= Task instructions =
[1] In the essay on the political conjuncture, what has the media specialized in?
[2] Reproduce the essay on the political conjuncture word for word, everything from "The current scenario imposes" down to "the present moment.".
[3] Carry on the essay about the political conjuncture from its final sentence.
* Start Text passage *
Beyond the illusions of the political conjuncture

Image: John Lee


Conjuncture analyzes have become our main method, causing us to run the risk of losing sight of all the structural reconstructions that could allow us to understand the present moment

The current scenario imposes many challenges on us and, among them, the possibility of thinking serenely. One of the main intellectual problems imposed by the current situation is that the media has specialized in placing all its focus on the novelization of politics. Each week we follow a different chapter of this soap opera, which makes the future increasingly unpredictable, despite trying to anticipate it at all times. As a result, conjuncture analyzes have become our main method, causing us to run the risk of losing sight of all the structural reconstructions that could allow us to understand the present moment.

In this context, one of the main paradigms that was built in Brazil and in the world consists of placing all the blame for current problems on the mistakes of the left. There is no argument more favorable to fascist sentiment than this. The rise of the extreme right, the increase in inequality and violence, in addition to the economic and financial crisis, are all attributed to the political mistakes of the left and its supposed inability to carry out its always promised project of social justice. With that, the heart of the mass would have migrated to the extreme right. I believe that understanding the current scenario requires a much more complex theoretical movement than that. Here, we need to go beyond the conjuncture and illusions of the present, seeking higher order structural theoretical reconstructions.
* End Text passage *
* Start Excerpted data *
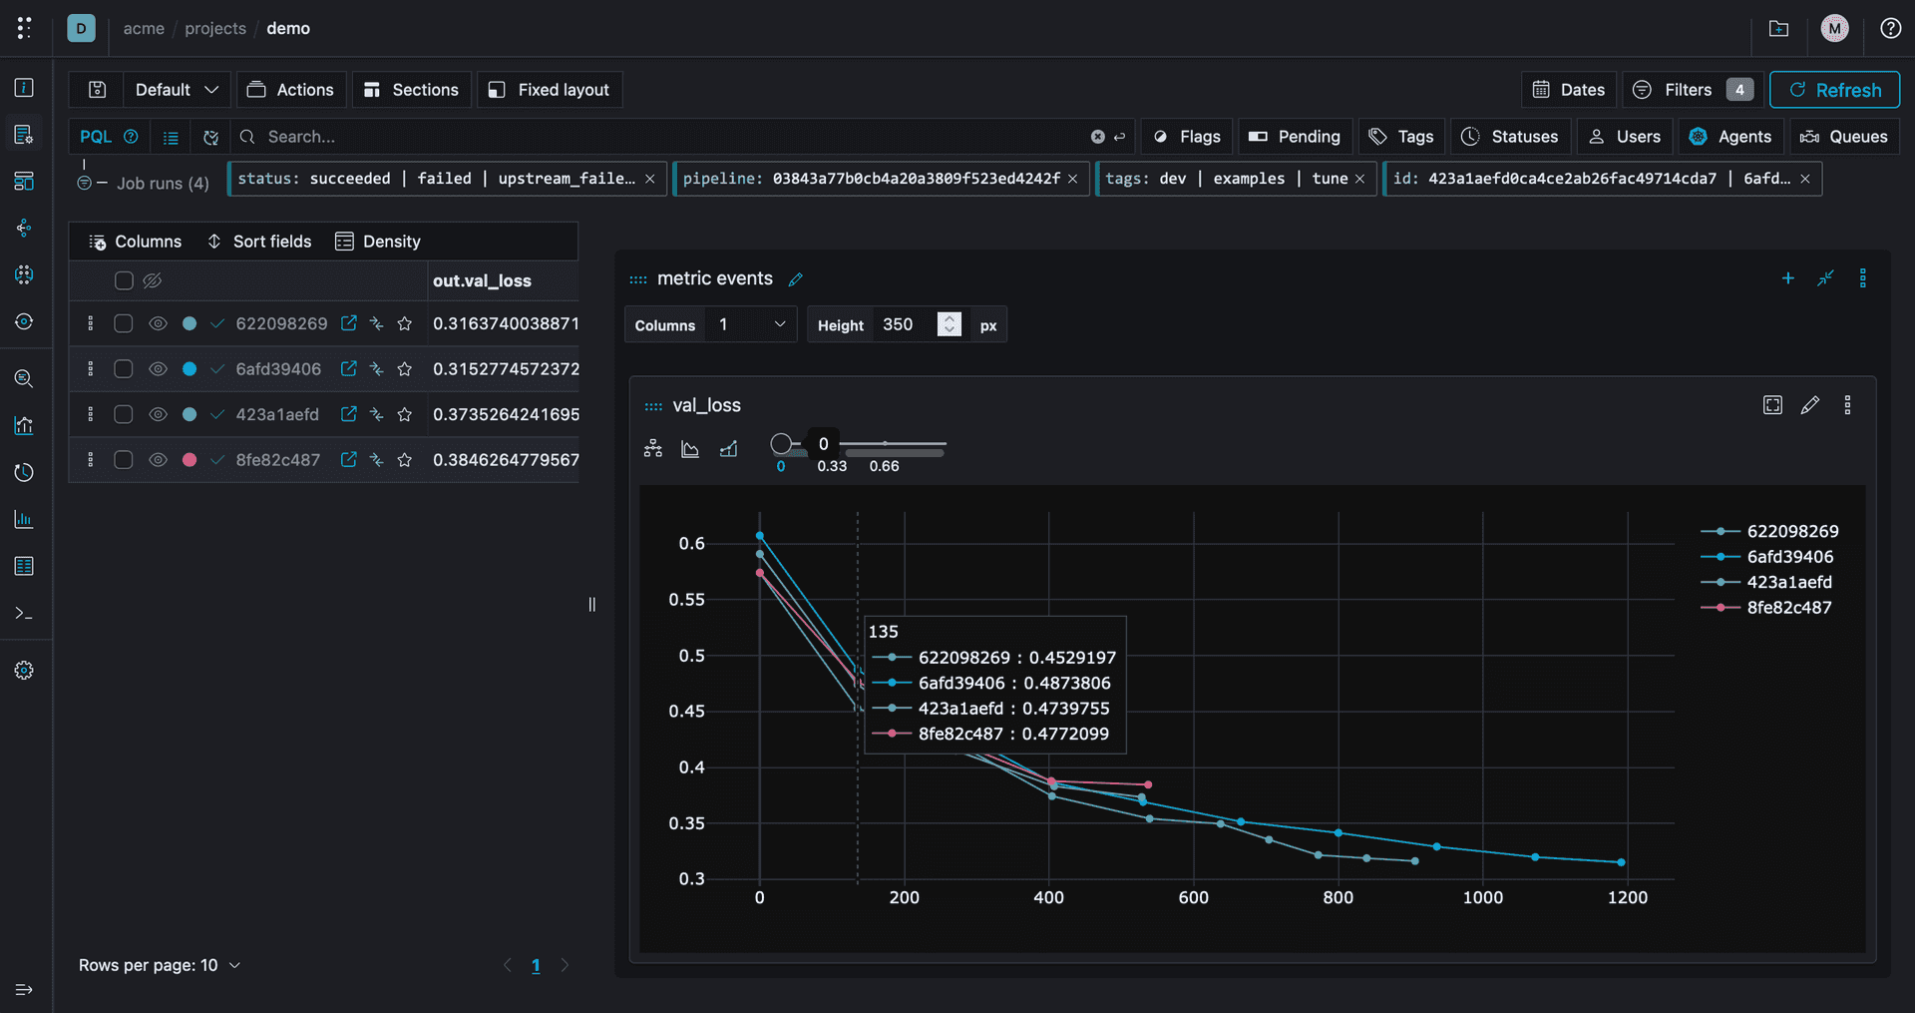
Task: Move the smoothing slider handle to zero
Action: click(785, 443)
* End Excerpted data *
* Start Excerpted data *
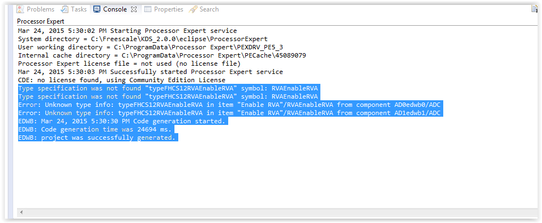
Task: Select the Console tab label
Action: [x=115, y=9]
* End Excerpted data *
= Answer set =
[1] The media has specialized in placing all its focus on the novelization of politics.

[2]
The current scenario imposes many challenges on us and, among them, the possibility of thinking serenely. One of the main intellectual problems imposed by the current situation is that the media has specialized in placing all its focus on the novelization of politics. Each week we follow a different chapter of this soap opera, which makes the future increasingly unpredictable, despite trying to anticipate it at all times. As a result, conjuncture analyzes have become our main method, causing us to run the risk of losing sight of all the structural reconstructions that could allow us to understand the present moment.

[3]
The confusing fact, little theoretical and politically mistaken, that we identify an affective scapegoat in the left and a culprit for all the ills of the present is one of the central aspects of what I would like to define here as “methodological Bolsonarism”. With this concept, I intend to account for the fact that a large part of the analysis of the current situation in Brazil boils down to an exhaustive description of the actions of the government and especially of the president, reproducing the novelization of politics. Methodological Bolsonarism, in this sense, is a development of what we could call a “methodological petism”, which boils down to the fad of criticizing the PT and the left, with meager and repetitive arguments (I am not interested in the defense of any party, but the critique of the poverty of the critique). We need to escape this analytical pobrism of the conjuncture and the way out will always be the construction of social science with method and research, which is not reduced to the repetition of clichés that, in a kind of sociology of laceration, quickly become fashionable in social networks.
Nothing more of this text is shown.